Jawab : Dalam menyikapi adanya perubahan digitalisasi pemerintahan, sikap birokrat
(aparatur/pejabat publik) dapat bervariasi tergantung pada individu dan lingkungan kerja. Berikut adalah beberapa sikap yang mungkin diambil oleh birokrat dalam menyikapi perubahan digitalisasi pemerintahan:
- Menerima perubahan : Birokrat dapat menerima perubahan digitalisasi pemerintahan
sebagai bagian dari tugas dan tanggung jawab mereka.

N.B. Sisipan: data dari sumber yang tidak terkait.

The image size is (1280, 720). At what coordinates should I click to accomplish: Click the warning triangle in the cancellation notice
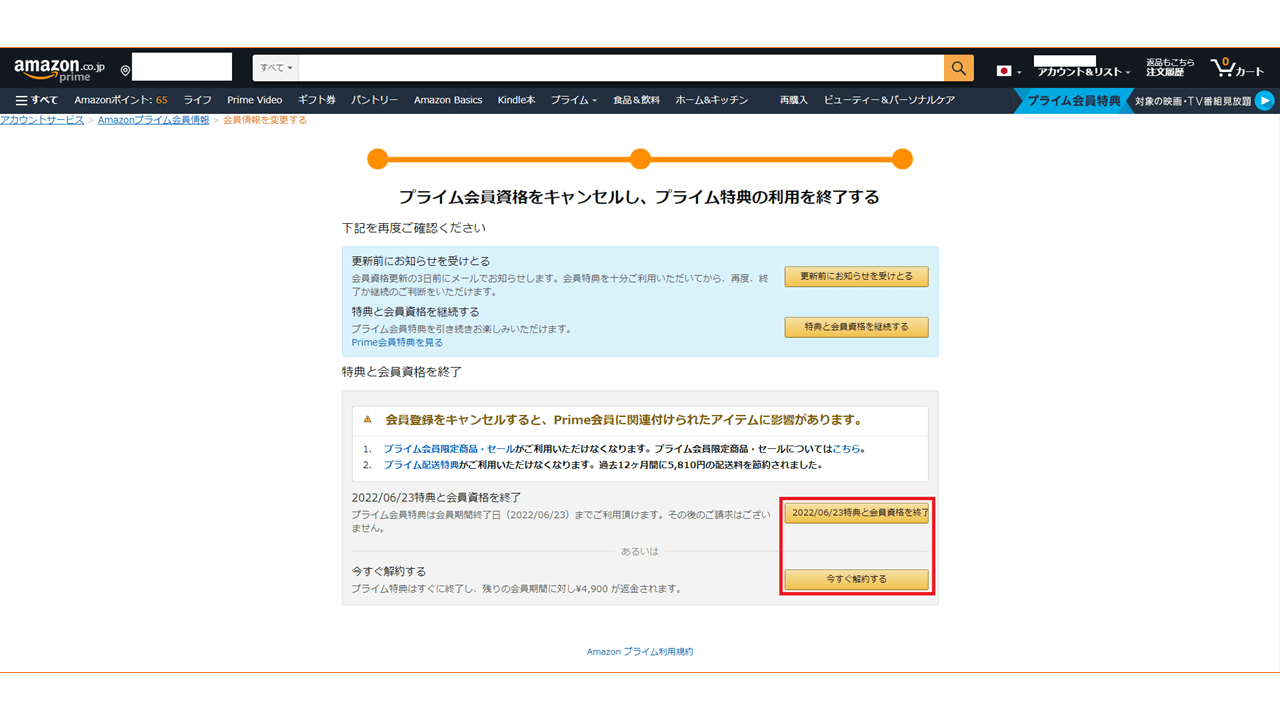point(369,419)
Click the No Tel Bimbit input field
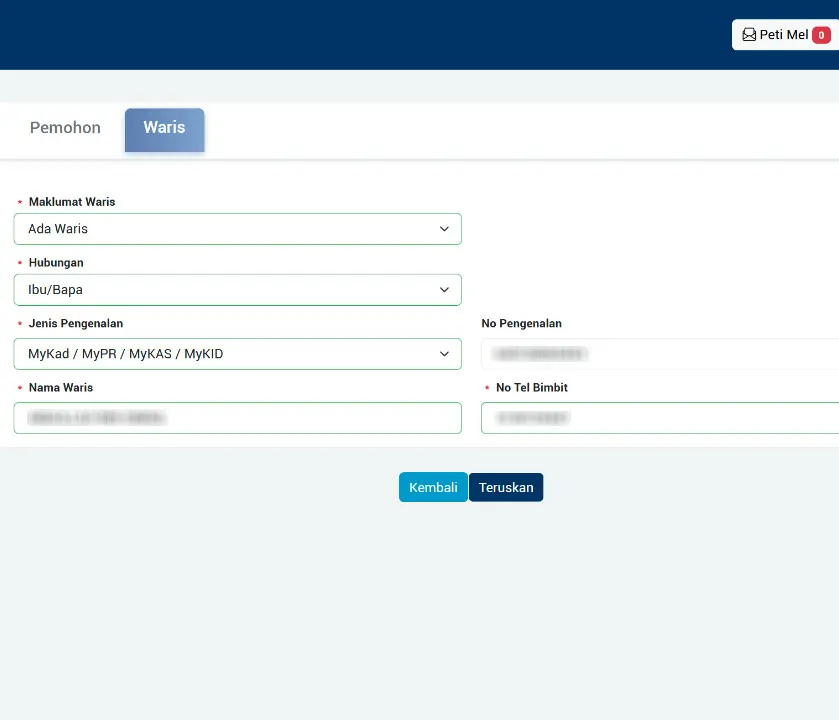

Mereka dapat melihat manfaat dari digitalisasi dalam meningkatkan efisiensi, transparansi, dan kualitas pelayanan publik. - Belajar dan beradaptasi: Birokrat perlu belajar dan beradaptasi dengan teknologi baru yang muncul sebagai bagian dari digitalisasi pemerintahan. Mereka dapat mengikuti pelatihan dan pengembangan keterampilan yang diperlukan untuk menghadapi perubahan ini. - Menghadapi tantangan : Birokrat dapat menghadapi tantangan dalam mengimplementasikan digitalisasi pemerintahan, seperti kekurangan sumber daya, perubahan proses kerja, dan resistensi terhadap perubahan. Mereka perlu mencari solusi untuk mengatasi tantangan ini dan memastikan keberhasilan digitalisasi pemerintahan. - Mengutamakan pelayanan publik : Birokrat perlu tetap fokus pada pelayanan publik yang berkualitas dalam proses digitalisasi pemerintahan. Mereka harus memastikan bahwa pelayanan publik tetap efisien, tepat, dan cepat. - Mengikuti regulasi: Birokrat perlu mengikuti regulasi yang terkait dengan digitalisasi pemerintahan, seperti peraturan menteri tentang pengelolaan kinerja pegawai aparatur negara dan reformasi birokrasi. Mereka harus memastikan bahwa implementasi digitalisasi dilakukan sesuai dengan aturan yang berlaku. - Menghadapi peluang: Birokrat dapat melihat adanya peluang dalam digitalisasi pemerintahan, seperti peningkatan integritas aparatur, inovasi pelayanan publik yang cepat, dan peningkatan efisiensi. Mereka dapat memanfaatkan peluang ini untuk meningkatkan kualitas kerja mereka dan memberikan pelayanan publik yang lebih baik.